Set down each line of the data below exactly.
━━ Data extract ━━
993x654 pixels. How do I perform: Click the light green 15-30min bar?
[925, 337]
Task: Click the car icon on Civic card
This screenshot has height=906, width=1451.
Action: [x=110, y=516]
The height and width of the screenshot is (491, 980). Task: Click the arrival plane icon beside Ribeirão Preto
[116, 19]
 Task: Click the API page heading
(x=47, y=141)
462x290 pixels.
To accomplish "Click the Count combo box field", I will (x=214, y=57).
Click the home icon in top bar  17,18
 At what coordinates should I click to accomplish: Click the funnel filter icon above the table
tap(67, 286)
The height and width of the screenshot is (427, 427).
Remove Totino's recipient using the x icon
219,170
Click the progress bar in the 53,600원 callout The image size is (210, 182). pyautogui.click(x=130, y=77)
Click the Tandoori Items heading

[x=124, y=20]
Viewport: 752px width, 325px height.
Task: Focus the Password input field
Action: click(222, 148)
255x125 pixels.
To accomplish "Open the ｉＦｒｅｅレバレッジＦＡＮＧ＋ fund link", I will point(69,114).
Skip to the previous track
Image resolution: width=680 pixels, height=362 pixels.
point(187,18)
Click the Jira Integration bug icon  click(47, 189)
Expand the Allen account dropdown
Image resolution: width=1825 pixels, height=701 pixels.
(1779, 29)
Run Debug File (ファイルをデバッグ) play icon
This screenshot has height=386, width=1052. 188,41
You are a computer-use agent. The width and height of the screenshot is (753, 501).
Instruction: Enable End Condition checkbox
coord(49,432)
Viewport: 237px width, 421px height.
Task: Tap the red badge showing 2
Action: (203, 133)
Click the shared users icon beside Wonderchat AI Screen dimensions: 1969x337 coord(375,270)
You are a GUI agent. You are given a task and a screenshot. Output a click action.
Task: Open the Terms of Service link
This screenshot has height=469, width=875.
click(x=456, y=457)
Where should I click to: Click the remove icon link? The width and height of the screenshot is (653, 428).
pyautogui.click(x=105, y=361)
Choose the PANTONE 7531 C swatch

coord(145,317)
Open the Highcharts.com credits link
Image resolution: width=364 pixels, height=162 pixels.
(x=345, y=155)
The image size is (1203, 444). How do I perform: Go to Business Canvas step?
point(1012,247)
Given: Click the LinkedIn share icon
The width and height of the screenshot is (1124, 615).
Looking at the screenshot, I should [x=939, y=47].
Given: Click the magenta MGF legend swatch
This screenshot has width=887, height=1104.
━━━
**Problem solution:**
993x654 pixels. How do I perform: Click the light green 15-30min bar?
[925, 337]
Task: Click the car icon on Civic card
This screenshot has height=906, width=1451.
Action: [x=110, y=516]
The height and width of the screenshot is (491, 980). Task: Click the arrival plane icon beside Ribeirão Preto
[116, 19]
 Task: Click the API page heading
(x=47, y=141)
462x290 pixels.
To accomplish "Click the Count combo box field", I will (x=214, y=57).
Click the home icon in top bar  17,18
 At what coordinates should I click to accomplish: Click the funnel filter icon above the table
tap(67, 286)
The height and width of the screenshot is (427, 427).
Remove Totino's recipient using the x icon
219,170
Click the progress bar in the 53,600원 callout The image size is (210, 182). pyautogui.click(x=130, y=77)
Click the Tandoori Items heading

[x=124, y=20]
Viewport: 752px width, 325px height.
Task: Focus the Password input field
Action: click(222, 148)
255x125 pixels.
To accomplish "Open the ｉＦｒｅｅレバレッジＦＡＮＧ＋ fund link", I will point(69,114).
Skip to the previous track
Image resolution: width=680 pixels, height=362 pixels.
point(187,18)
Click the Jira Integration bug icon  click(47, 189)
Expand the Allen account dropdown
Image resolution: width=1825 pixels, height=701 pixels.
(1779, 29)
Run Debug File (ファイルをデバッグ) play icon
This screenshot has height=386, width=1052. 188,41
You are a computer-use agent. The width and height of the screenshot is (753, 501).
Instruction: Enable End Condition checkbox
coord(49,432)
Viewport: 237px width, 421px height.
Task: Tap the red badge showing 2
Action: (203, 133)
Click the shared users icon beside Wonderchat AI Screen dimensions: 1969x337 coord(375,270)
You are a GUI agent. You are given a task and a screenshot. Output a click action.
Task: Open the Terms of Service link
This screenshot has height=469, width=875.
click(x=456, y=457)
Where should I click to: Click the remove icon link? The width and height of the screenshot is (653, 428).
pyautogui.click(x=105, y=361)
Choose the PANTONE 7531 C swatch

coord(145,317)
Open the Highcharts.com credits link
Image resolution: width=364 pixels, height=162 pixels.
(x=345, y=155)
The image size is (1203, 444). How do I perform: Go to Business Canvas step?
point(1012,247)
Given: Click the LinkedIn share icon
The width and height of the screenshot is (1124, 615).
Looking at the screenshot, I should [x=939, y=47].
Given: Click the magenta MGF legend swatch
This screenshot has width=887, height=1104.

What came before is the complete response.